Professors Shabir Madhi, Sehliselo Ndlovu and Tamiru Abiye were winners at the 2021/2022 National Science and Technology Forum (NSTF)-South 32 Research Awards.
The annual awards ceremony, widely regarded as the ‘Science Oscars’, took place at gala dinners at venues in Johannesburg, Cape Town and online, on 21 July 2022.
Vaccines save lives
Professor Shabir Madhi won the Lifetime Award, which recognises the research of an individual over 15 years or more. Madhi is the Dean of the Faculty of Health Sciences and Professor of Vaccinology at Wits.
The award pays tribute to his leadership in researching vaccines against life-threatening diseases in Africa and globally, and for being at the cutting-edge of research in this area since 1997.
A National Research Foundation A-rated scientist and a paediatrician, Madhi’s research over 25 years has focused on the epidemiology and clinical development of vaccines against pneumonia and diarrhoeal disease. These studies have informed World Health Organization recommendations on the use of the lifesaving pneumococcal conjugate vaccine and rotavirus vaccine in children, and flu vaccination of pregnant women.
Madhi is also Director of the SA Medical Research Council Vaccines and Infectious Diseases Analytics Research Unit (Wits-VIDA), in which capacity he led South Africa and Africa’s first Covid-19 vaccine trials (Oxford/AstraZeneca and Novavax Covid-19 vaccine). Over the course of the pandemic (2020-2022), Madhi has been an outspoken, articulate and ardent advocate of Covid-19 vaccination as well as for increased access to these and other vaccines in Africa.
On accepting his award, Madhi said that the Covid-19 vaccines had saved an estimated 20 million lives. He dedicated his NSTF-South32 Award to the 300 000 South Africans who lost their lives to Covid-19 due to the stymied national vaccine rollout programme, and to the estimated thirteen million people worldwide who succumbed to this now vaccine-preventable disease.
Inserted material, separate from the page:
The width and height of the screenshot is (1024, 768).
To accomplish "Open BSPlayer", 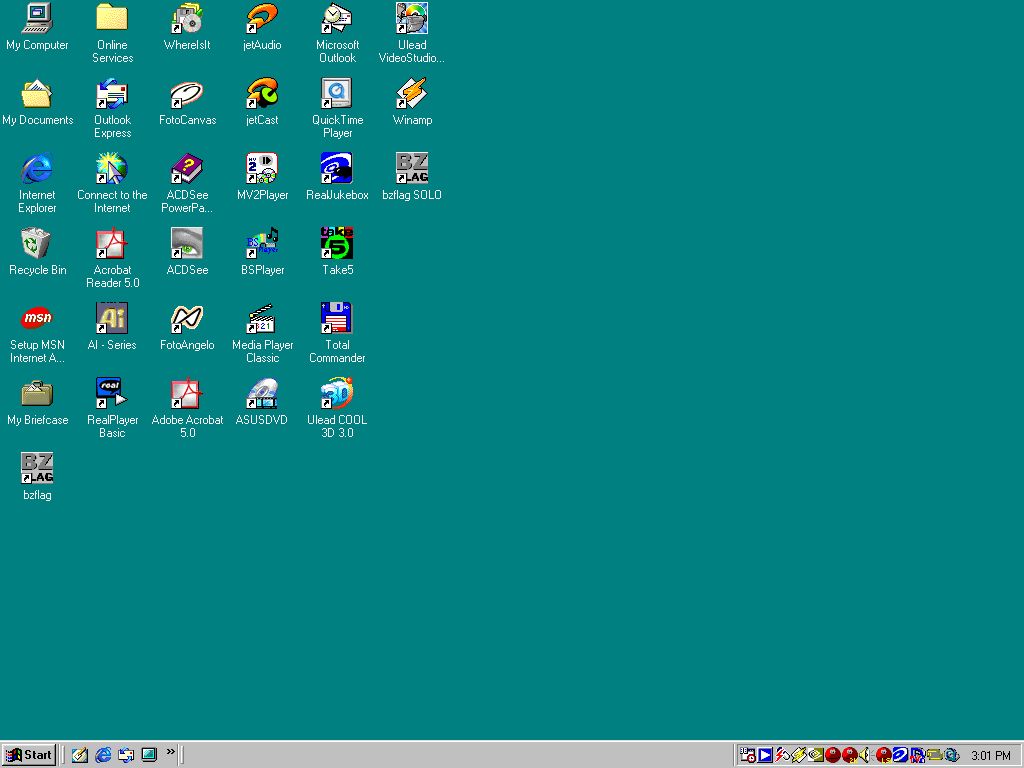I will [x=262, y=244].
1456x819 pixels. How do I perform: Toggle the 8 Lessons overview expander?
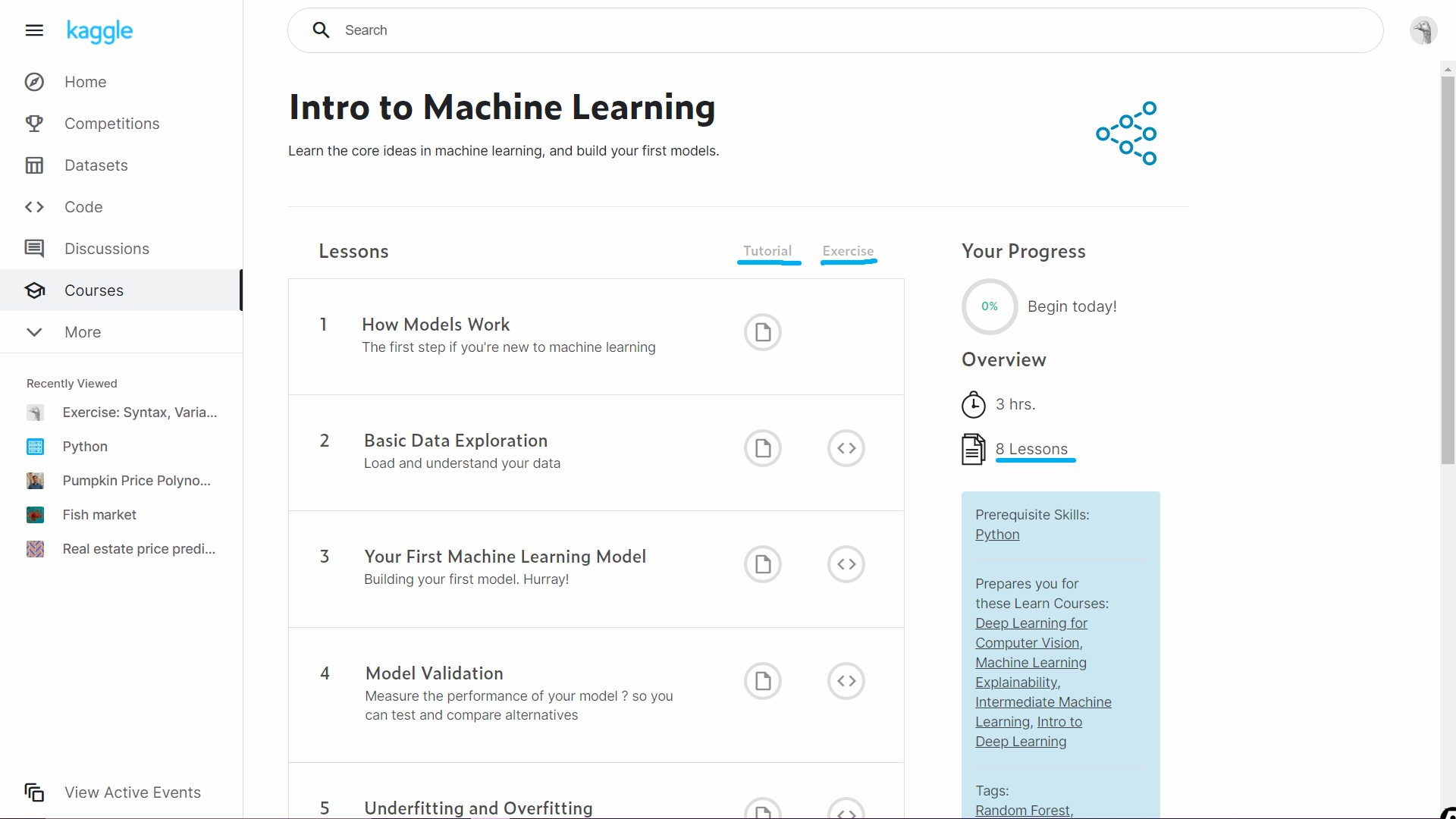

Dedication to water science
Professor Tamiru Abiye in the Hydrogeology Programme in the School of Geosciences won the TW Kambule-NSTF Award: Researcher, for his dedication to water science and focus on building research capacity and solving community problems to attain sustainable development in South Africa.
Because Africa has massive groundwater reserves which are resilient to climate change, Abiye’s research advances the sustainable use of groundwater to alleviate poverty and enhance economic development.
Abiye was not in Johannesburg to collect his award personally, but said “I am very honoured for receiving the NSTF-South 32 Award and I am grateful for the recognition, which means that I am doing something good for South Africa in regards to human capacity-building in the field of hydrogeology, with profound support from the University of the Witwatersrand. I wish also to thank Professor Gillian Drennan, Dr Robin Drennan, and Professor Zeblon Vilakazi for nominating and supporting me.”
Abiye is an NRF-rated researcher and registered Professional Natural Scientist in South Africa with some 30 years of experience in the field. He envisages Wits becoming a hub to train groundwater professionals to solve critical water supply problems on the continent. Such capacity-building will contribute to achieving sustainable development at a time of increasing population, climate change impacts, water pollution, and lack of proper water management.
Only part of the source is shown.